I'm a bit conscious I've made myself sound very pretentious-method-actor by saying I take on personas with each new work! I think I mean that I think of narratives/characters for different works to help me frame them or get into a different style - this is something I'm still trying to figure out how to describe!
Perhaps what you mean is you, similar to your Dads advice, are narrating and creating the character in the work as you go along, rather than embody it yourself? Do you feel like a lot of imagination goes into the process of making a new art work or is it just down to planning and putting ideas together over a period of time?
Yes exactly, the work is a conduit for characters/ideas rather than me taking them on myself, although with performance that's more complicated.

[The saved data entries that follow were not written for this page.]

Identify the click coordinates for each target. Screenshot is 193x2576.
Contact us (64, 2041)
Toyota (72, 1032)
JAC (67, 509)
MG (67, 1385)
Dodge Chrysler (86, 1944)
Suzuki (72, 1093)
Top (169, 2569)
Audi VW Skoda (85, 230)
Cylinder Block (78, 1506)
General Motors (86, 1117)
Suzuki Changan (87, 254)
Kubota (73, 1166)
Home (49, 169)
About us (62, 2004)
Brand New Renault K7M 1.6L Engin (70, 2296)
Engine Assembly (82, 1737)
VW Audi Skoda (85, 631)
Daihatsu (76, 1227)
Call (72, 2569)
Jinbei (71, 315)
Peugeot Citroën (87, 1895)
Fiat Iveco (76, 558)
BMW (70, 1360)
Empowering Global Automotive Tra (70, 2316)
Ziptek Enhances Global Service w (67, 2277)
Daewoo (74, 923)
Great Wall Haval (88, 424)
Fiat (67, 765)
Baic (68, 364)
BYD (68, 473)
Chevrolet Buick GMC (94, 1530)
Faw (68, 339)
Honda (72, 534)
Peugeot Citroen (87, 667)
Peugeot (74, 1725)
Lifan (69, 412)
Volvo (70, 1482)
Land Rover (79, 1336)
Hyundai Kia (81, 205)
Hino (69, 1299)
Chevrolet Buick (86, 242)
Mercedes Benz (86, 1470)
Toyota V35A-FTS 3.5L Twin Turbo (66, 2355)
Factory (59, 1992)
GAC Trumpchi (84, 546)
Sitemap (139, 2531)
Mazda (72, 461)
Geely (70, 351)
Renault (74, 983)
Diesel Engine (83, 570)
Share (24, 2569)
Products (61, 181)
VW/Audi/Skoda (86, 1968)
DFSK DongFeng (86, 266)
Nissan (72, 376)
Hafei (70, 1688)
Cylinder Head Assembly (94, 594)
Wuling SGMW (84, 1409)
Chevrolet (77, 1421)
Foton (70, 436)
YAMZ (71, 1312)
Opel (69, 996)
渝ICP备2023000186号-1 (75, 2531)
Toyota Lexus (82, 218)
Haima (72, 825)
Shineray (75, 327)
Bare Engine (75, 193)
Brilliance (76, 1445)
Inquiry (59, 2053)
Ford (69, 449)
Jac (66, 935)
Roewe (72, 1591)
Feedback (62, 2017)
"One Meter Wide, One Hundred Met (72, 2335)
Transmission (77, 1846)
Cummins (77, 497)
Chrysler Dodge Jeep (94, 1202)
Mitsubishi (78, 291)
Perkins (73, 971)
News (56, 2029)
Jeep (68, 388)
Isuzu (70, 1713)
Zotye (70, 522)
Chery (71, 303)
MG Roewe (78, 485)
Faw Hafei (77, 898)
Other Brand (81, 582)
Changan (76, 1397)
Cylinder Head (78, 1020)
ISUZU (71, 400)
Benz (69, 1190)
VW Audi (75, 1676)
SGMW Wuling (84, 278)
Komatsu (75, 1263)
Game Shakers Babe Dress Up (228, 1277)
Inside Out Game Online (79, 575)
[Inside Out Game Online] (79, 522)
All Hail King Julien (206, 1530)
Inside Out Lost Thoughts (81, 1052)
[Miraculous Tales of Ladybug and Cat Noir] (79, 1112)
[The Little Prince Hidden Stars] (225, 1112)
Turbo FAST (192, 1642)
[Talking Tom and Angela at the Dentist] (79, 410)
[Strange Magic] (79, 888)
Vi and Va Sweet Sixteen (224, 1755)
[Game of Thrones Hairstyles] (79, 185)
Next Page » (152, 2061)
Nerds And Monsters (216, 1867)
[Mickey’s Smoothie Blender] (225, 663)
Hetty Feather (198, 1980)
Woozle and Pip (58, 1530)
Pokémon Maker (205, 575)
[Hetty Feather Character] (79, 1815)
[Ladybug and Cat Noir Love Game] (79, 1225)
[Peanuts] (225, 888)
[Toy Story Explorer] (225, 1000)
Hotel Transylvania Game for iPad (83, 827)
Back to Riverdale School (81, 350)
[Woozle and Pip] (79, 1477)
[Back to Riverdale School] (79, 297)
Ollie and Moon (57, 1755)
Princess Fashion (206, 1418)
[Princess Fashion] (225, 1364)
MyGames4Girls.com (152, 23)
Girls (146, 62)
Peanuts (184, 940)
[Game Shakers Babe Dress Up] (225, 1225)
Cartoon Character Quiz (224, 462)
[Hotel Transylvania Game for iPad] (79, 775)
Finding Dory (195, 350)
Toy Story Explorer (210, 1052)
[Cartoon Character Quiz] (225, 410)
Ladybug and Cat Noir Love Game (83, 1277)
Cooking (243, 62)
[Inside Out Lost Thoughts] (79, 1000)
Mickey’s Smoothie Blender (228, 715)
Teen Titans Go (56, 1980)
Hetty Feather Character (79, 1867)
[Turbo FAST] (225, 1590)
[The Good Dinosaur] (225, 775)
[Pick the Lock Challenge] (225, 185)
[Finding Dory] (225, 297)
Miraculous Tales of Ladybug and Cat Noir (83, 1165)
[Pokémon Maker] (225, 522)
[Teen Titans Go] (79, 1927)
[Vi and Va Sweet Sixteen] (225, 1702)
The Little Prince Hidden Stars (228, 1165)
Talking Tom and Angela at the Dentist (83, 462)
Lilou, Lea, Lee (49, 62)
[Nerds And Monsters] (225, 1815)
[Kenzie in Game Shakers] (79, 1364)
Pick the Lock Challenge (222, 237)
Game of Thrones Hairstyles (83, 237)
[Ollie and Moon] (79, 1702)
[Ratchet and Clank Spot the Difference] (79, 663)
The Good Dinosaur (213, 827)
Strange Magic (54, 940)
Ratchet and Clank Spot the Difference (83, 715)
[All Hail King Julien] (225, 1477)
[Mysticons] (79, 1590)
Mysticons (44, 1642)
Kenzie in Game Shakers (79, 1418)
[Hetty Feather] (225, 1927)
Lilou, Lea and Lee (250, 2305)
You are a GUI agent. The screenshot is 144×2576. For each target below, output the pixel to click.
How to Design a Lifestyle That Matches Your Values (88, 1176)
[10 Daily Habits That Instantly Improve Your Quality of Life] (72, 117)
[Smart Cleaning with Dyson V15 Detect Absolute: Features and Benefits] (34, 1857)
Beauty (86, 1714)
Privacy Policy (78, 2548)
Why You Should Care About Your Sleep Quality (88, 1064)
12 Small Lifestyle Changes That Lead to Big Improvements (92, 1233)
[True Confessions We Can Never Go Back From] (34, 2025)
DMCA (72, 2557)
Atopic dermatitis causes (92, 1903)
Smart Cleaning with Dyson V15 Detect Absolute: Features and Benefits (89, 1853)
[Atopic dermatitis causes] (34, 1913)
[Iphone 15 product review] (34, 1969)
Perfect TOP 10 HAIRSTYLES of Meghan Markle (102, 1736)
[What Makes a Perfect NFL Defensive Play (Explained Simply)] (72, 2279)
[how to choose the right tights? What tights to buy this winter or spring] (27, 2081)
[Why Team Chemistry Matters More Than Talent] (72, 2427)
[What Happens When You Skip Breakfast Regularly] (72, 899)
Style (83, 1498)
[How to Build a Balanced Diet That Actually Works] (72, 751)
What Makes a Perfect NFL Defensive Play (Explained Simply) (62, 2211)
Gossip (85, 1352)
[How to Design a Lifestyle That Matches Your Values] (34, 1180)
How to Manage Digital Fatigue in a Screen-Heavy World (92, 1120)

I suppose it's starts out very imaginatively with the germ of the idea and then when the materials are not behaving the way you want them to it's diverted by more practical concerns, but they are never mutually exclusive mindsets. I wish sometimes I had a better idea of the end artwork when I start out but I'm terrible at sticking to a plan and get too excited by something unexpected that comes up. Inevitably personal circumstances/mood/tiredness etc. have an effect on what I'm doing too, things that ruin whatever amount of preparation and planning you do! I think particularly as a woman it's impossible to make work without thinking about how different styles play into or against stereotypes of gender and the connotations of the work I'm making as a female artist. I sometimes get jealous of male artists who seem to be able to make in complete free abandon without these concerns and I'm also always surprised by how much currency the old image of the artist as an unmediated-genius-abstract-expressionist-splasing-paint-on-a-canvas still has - I definitely can't make work in that unbridled way. I hope in the end though that by having to adjust to continual considerations of myself and the work, it makes for a better more vulnerable and less arrogant art. Perhaps it's just an exterior bravado I'm being fooled by in those male artists anyway!

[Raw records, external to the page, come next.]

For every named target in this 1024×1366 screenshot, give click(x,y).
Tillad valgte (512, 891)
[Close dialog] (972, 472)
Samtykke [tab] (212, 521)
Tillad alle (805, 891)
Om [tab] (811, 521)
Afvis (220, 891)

I enjoyed how you described your jealousy and i'm sure there is some truth in that. I think that can be a good thing at least, in order to motivate and reflect.
Yeah maybe jealousy isn't the right word because I wouldn't want to be like that, haha! I think you're right about it being motivating though. I read this amazing book called 'Small White Monkies' by Sophie Collins a while ago that's about (amongst other things) the use of metaphor and imagery as a way of transposing shame or anger into communicable terms and even using it as a productive force. I often think of that now when things annoy me or get me down, that it will become fuel for my work and that's somehow satisfying. I'm actually a very outwardly sedate/calm person but I often find there's a slightly angry edge in my work, which I seem to be better expressing there than in words. I'm clearly very English!

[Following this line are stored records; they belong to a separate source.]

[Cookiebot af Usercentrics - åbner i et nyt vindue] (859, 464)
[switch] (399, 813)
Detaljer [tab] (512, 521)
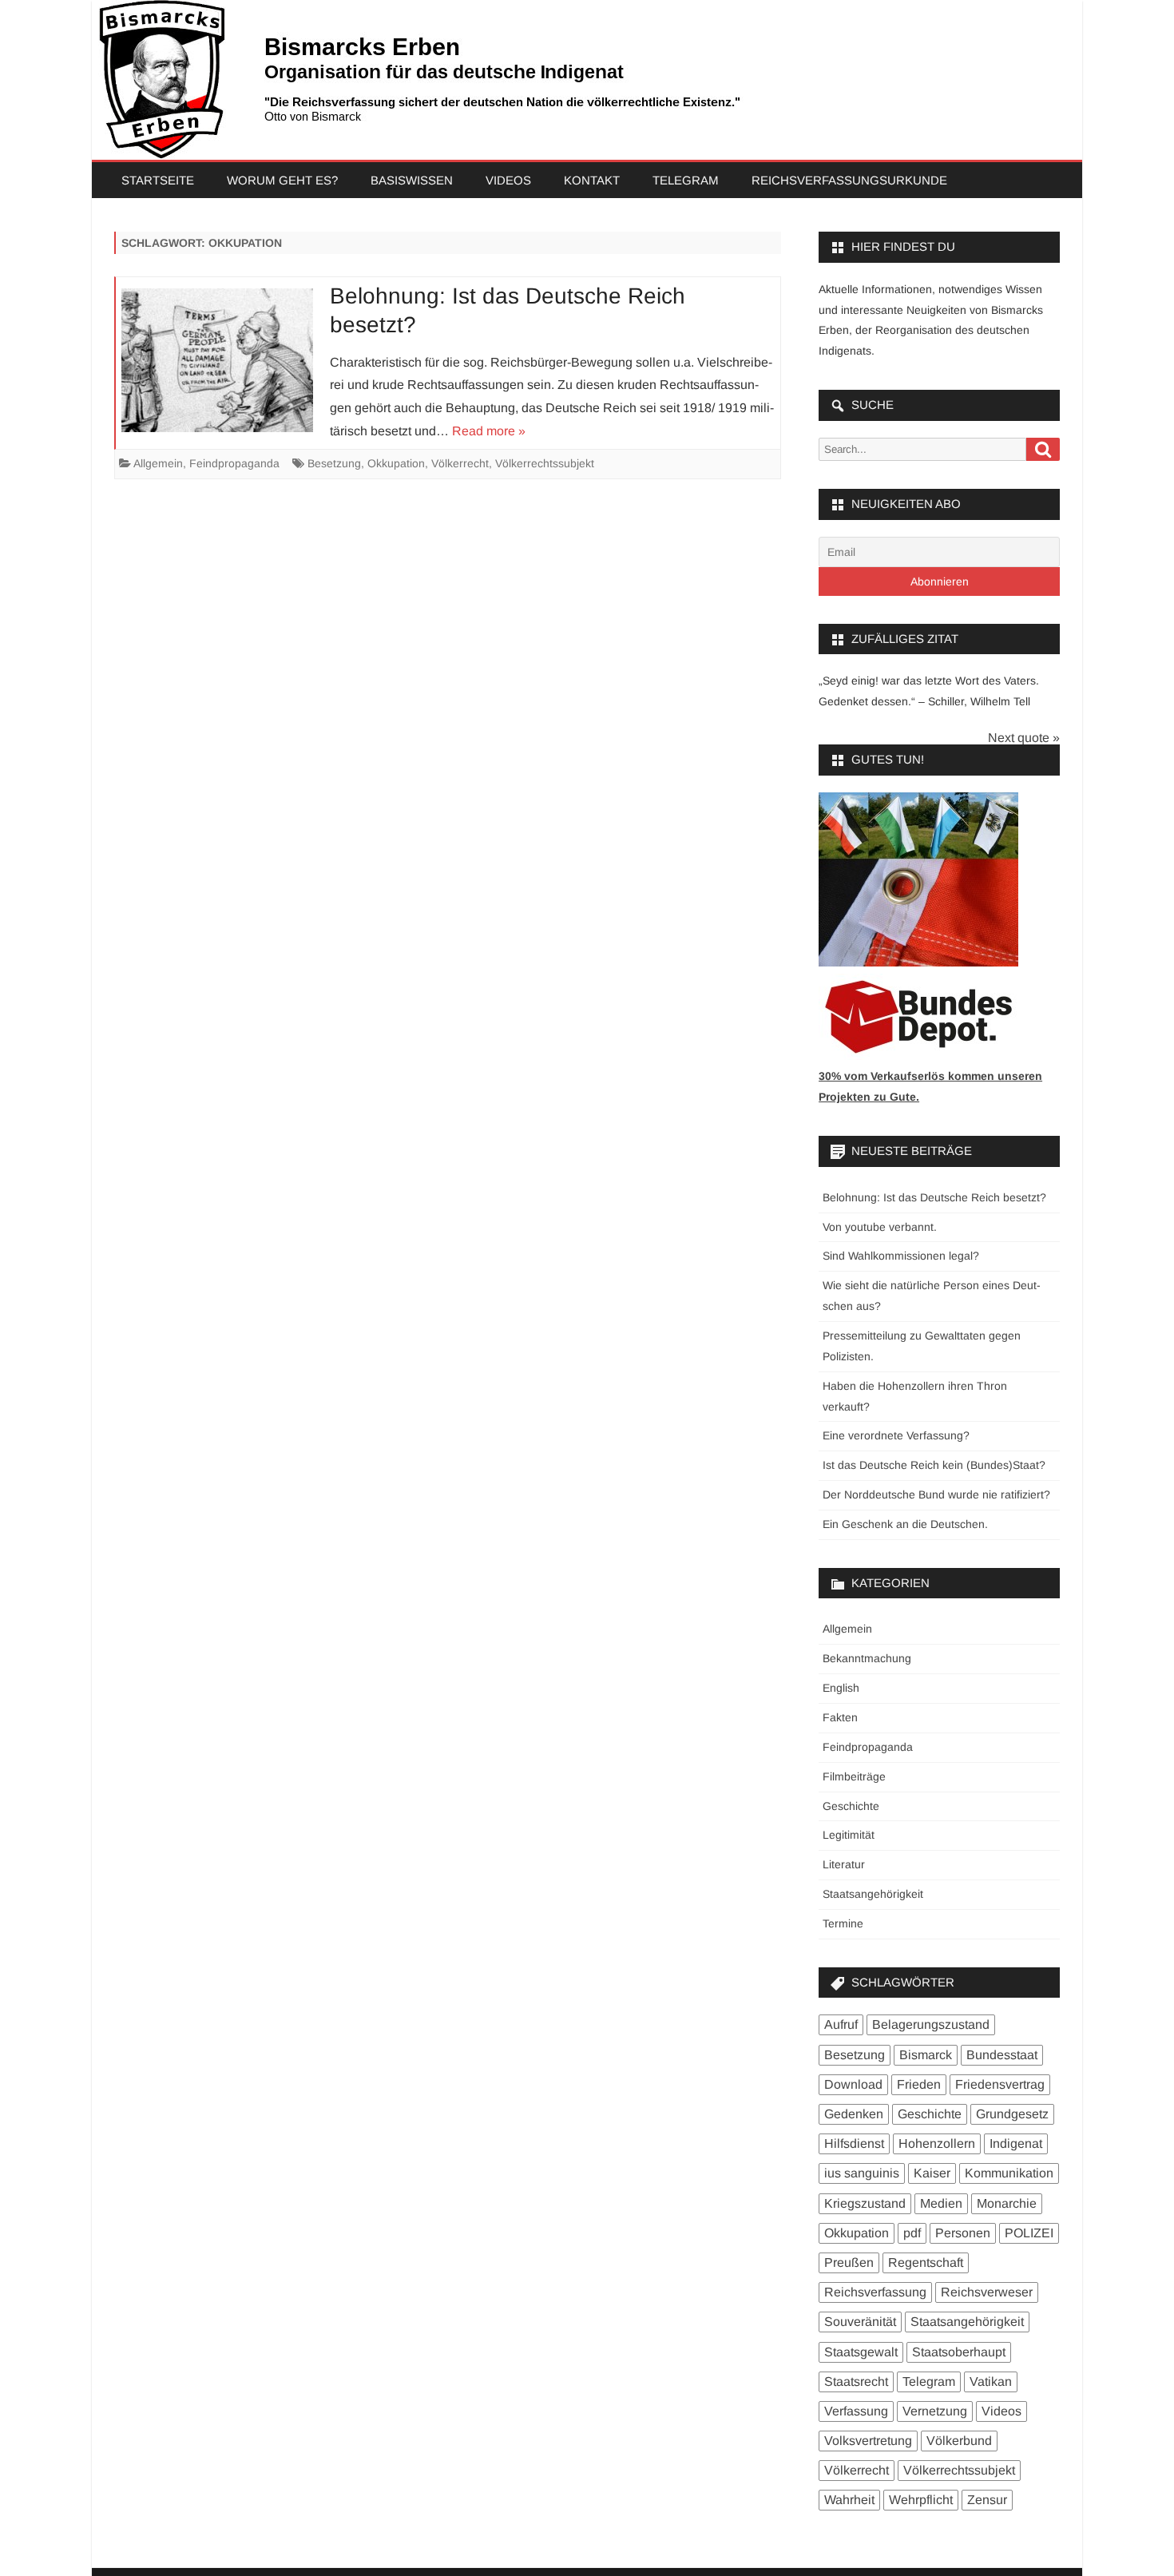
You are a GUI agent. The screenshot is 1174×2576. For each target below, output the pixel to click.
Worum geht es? (282, 180)
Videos (508, 180)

I am just curious how you approach your performance work? How do you feel it differs from sculpture or do you treat it similarly?
Although my performance and sculpture don't always exist in the same sphere, they are definitely part of the same making cycle. I suppose my interest in performance goes back to what I said earlier in our conversation - of wanting to challenge the static nature of ceramics/sculpture generally, it comes from a frustration with that stillness and wanting to make something more open to vulnerability, in a way that I think performance is uniquely able to do. It is tactic to undermine the protected nature of the art object and can be quite a good antidote to the commerciality of the art world. The entwined relationship between my sculpture and performance is most obvious in my work with Aniela. We started out making performances around and with my sculpture but have recently been working towards developing sculpture and performance more directly in tandem. She comes from a choreographic background, didn't go to art school, and is quite passionate about not making physical art objects herself but strangely we tend to end up having the same ideas just from our different perspectives. Our work together takes us in quite odd research tangents which I probably wouldn't end up on in my solo work - we were making a series of works about the runaway wedding town Gretna Green earlier this year and are now working on a project about Maypole dancing in a tiny place called Kerrycroy on the Isle of Bute. I would say our work with Olivia Norris and Isabel Palmstierna as Stasis is less concerned with the combination of sculpture and performance and more about the physical act of performing itself, but I find that it is again the strange melding of all our different backgrounds that produces ideas I would never come up with on my own, and threads of these tend to find their way back into my sculpture.
My final question perhaps is to draw on the 'art world' and ask how you go about getting shows? Out of curiosity, and advice for other emerging artists, is it a mixture of being approached or are you very proactive in this?
Yes it's very mixed in terms of how shows come about, I get approached quite a lot now which is nice but I still think self-organised shows / applied-for-opportunities are really important and generally give you a lot more agency in how your work is shown. I was really lucky to meet Lindsey Mendick just before we both started studying at the RCA. She was part of this curatorial group It's All Tropical and I applied to an open call for one of their shows in Sheffield with my collaborator Aniela Piasecka. It was the first time Aniela and I had done anything outside of Scotland and gave us the confidence to get out there and apply to more stuff, which generally continues to be my approach. It was also amazing in how the evening was structured, the exhibition only lasted for a few hours and then it was cleared out for karaoke and dancing. It was such a good example of how accessibility and fun shouldn't be something to be feared in art galleries, and how freeing a less precious approach to exhibition making could be. I definitely have Lindsey to thank in loosening me up a bit!
Lindsey, Ruth Pilston and I curated a massive all-female ceramics focused show If You Can't Stand the Heat at Roaming Projects at the beginning of this year with a lot of artists that we had admired through instagram/online but never met. This was really amazing in building a new support network after graduating and loads of new friendships and opportunities came out of it. Even Proudick, the show Lindsey and I just made together at Hannah Barry, came about from pitching it to the curator Marcelle Joseph ourselves. I'm very proactive with Aniela and Stasis too, we don't live in the same place so rely on residencies and funding to bring us together to make new work, which we usually have to apply to. Generally my advice would be to stick with your friends but also try and reach out, especially beyond your immediate circle of artists if you can. Collaboration is massively important for me too. Working with Aniela, Stasis, Lindsey and more recently, Saelia Aparacio has taken both the work and me places I wouldn't have expected and is generally the most fulfilling work that I do.
If You Cant Stand the Heat looked really exciting. I like the way it was tied to the new way of networking over instagram which I think is valid and interesting in the way it works as I have managed to connect with other people too, making you feel like circles begin to close up. I also really liked the way that you and Lindsay use stories to document each part of the exhibition in the run up, it makes you feel part of it despite not being present and to see the hard work you put in. It's brilliant.
Paloma Proudfoot (b. 1992) is an English artist living and working in London. Proudfoot studied her BA (Sculpture) at Edinburgh College of Art graduating in 2014 before completing her MA (Sculpture) at Royal College of Art in 2017. Recent exhibitions include ‘Proudfoot’ at Hannah Barry Gallery, a collaborative show with Lindsay Mendick curated by Marcelle Joseph showing until 12th January 2019 and ‘Metropolitan Wares’ at the Gibberd Gallery, Harlow until 17th January 2019.